## WHAT TO WORK ON:
If a line in the listing includes the word "Facultad", copy it out.

## DATA PROVIDED:
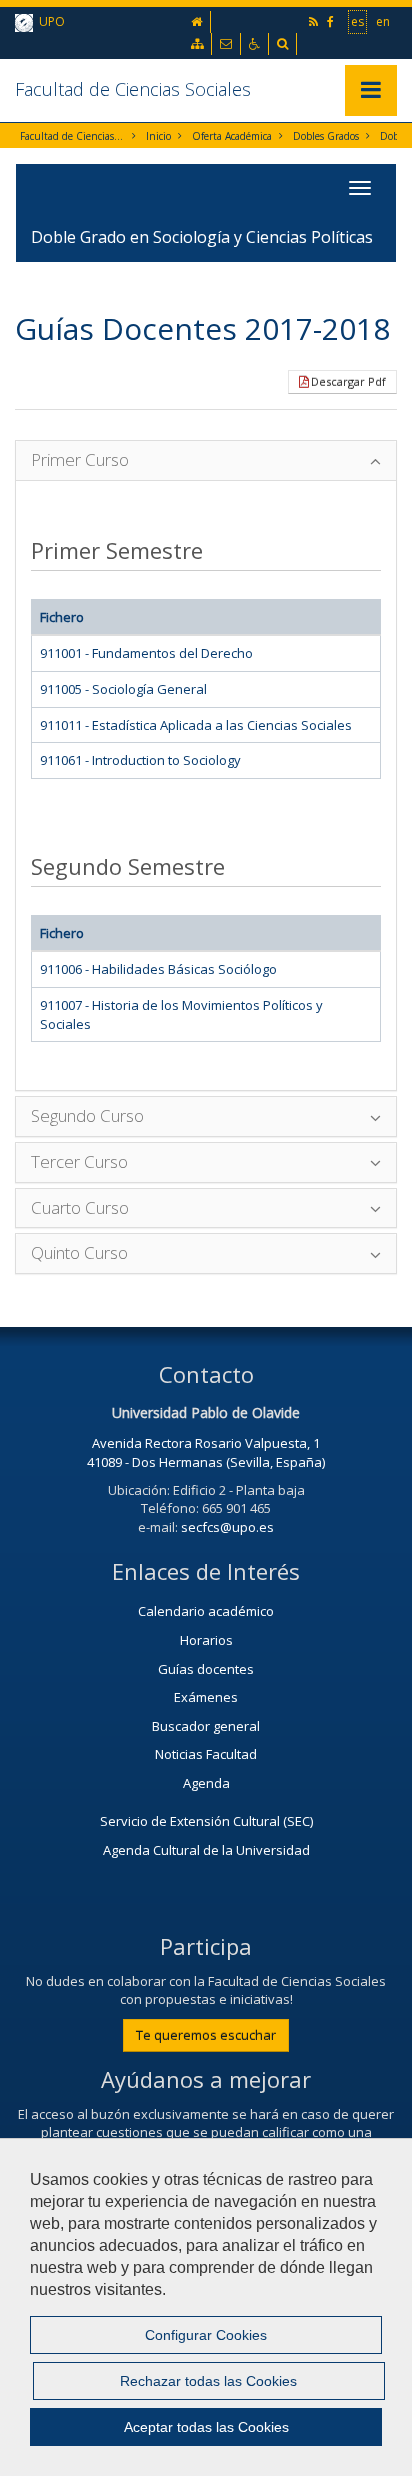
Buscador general (206, 1726)
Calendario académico (206, 1611)
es (357, 21)
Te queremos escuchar (206, 2035)
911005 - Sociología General (123, 689)
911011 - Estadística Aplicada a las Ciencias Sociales (196, 725)
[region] (206, 2307)
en (383, 21)
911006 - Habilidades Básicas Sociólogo (158, 969)
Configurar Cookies (206, 2335)
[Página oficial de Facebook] (332, 21)
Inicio (158, 136)
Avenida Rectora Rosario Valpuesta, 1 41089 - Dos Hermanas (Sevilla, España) (206, 1452)
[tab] (206, 460)
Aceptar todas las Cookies (206, 2427)
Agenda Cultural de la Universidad (206, 1850)
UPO (49, 21)
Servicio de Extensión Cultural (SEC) (206, 1821)
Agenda (206, 1783)
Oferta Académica (232, 136)
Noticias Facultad (206, 1754)
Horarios (206, 1640)
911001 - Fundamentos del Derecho (146, 653)
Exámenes (206, 1697)
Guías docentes (206, 1669)
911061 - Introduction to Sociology (140, 760)
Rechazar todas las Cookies (208, 2381)
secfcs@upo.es (227, 1527)
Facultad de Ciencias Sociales (133, 89)
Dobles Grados (326, 136)
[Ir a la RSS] (315, 21)
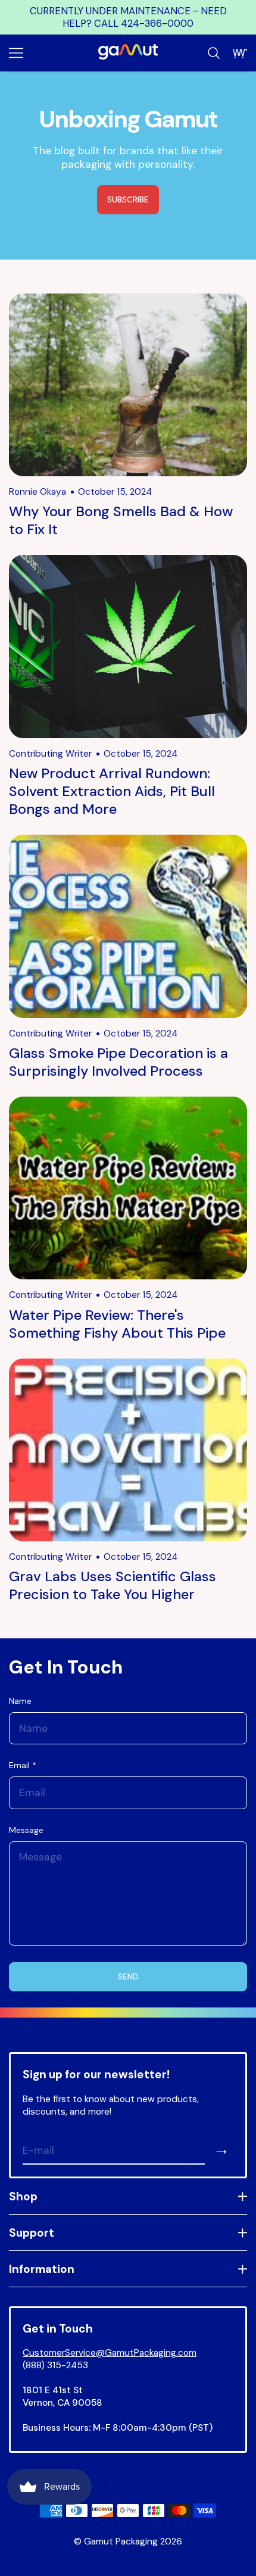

## SOLUTION TO THIS TASK:
Noticias Facultad (206, 1754)
Facultad de Ciencias Sociales (133, 89)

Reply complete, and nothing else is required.